Exercise brief -> Please output exactly the lines that run from the line with "14 [tab] (77, 77)" through the final line of the data, inclusive, and nothing more.

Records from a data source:
++++++

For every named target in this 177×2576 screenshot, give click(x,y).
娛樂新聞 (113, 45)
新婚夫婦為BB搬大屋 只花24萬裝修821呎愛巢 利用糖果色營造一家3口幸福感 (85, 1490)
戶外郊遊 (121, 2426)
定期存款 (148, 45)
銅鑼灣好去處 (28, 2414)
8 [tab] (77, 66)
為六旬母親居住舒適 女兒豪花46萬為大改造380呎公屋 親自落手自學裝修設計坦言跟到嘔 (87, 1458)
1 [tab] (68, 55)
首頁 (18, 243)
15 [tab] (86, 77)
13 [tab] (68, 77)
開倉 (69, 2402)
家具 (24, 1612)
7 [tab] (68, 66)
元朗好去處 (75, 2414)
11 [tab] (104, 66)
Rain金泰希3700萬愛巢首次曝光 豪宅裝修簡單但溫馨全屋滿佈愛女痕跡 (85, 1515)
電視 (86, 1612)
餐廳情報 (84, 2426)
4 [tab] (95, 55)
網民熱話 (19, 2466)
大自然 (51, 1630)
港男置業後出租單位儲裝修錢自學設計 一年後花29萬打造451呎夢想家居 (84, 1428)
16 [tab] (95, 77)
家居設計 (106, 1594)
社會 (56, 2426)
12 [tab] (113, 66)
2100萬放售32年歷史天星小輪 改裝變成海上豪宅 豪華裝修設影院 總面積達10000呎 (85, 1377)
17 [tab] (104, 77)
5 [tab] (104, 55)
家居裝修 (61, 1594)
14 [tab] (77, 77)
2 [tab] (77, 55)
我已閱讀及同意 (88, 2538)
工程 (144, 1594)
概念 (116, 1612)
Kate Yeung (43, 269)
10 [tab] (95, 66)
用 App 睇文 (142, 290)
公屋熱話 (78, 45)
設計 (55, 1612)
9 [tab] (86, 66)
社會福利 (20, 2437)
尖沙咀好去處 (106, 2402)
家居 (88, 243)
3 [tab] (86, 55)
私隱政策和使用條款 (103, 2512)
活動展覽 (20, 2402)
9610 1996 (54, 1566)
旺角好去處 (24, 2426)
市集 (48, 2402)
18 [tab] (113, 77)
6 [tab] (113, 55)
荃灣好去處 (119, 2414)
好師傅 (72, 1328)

++++++

Task answer ->
14 [tab] (77, 77)
2 [tab] (77, 55)
我已閱讀及同意 (88, 2538)
工程 (144, 1594)
概念 (116, 1612)
Kate Yeung (43, 269)
10 [tab] (95, 66)
用 App 睇文 (142, 290)
公屋熱話 (78, 45)
設計 (55, 1612)
9 [tab] (86, 66)
社會福利 (20, 2437)
尖沙咀好去處 (106, 2402)
家居 (88, 243)
3 [tab] (86, 55)
私隱政策和使用條款 (103, 2512)
活動展覽 (20, 2402)
9610 1996 (54, 1566)
旺角好去處 (24, 2426)
市集 (48, 2402)
18 [tab] (113, 77)
6 [tab] (113, 55)
荃灣好去處 (119, 2414)
好師傅 (72, 1328)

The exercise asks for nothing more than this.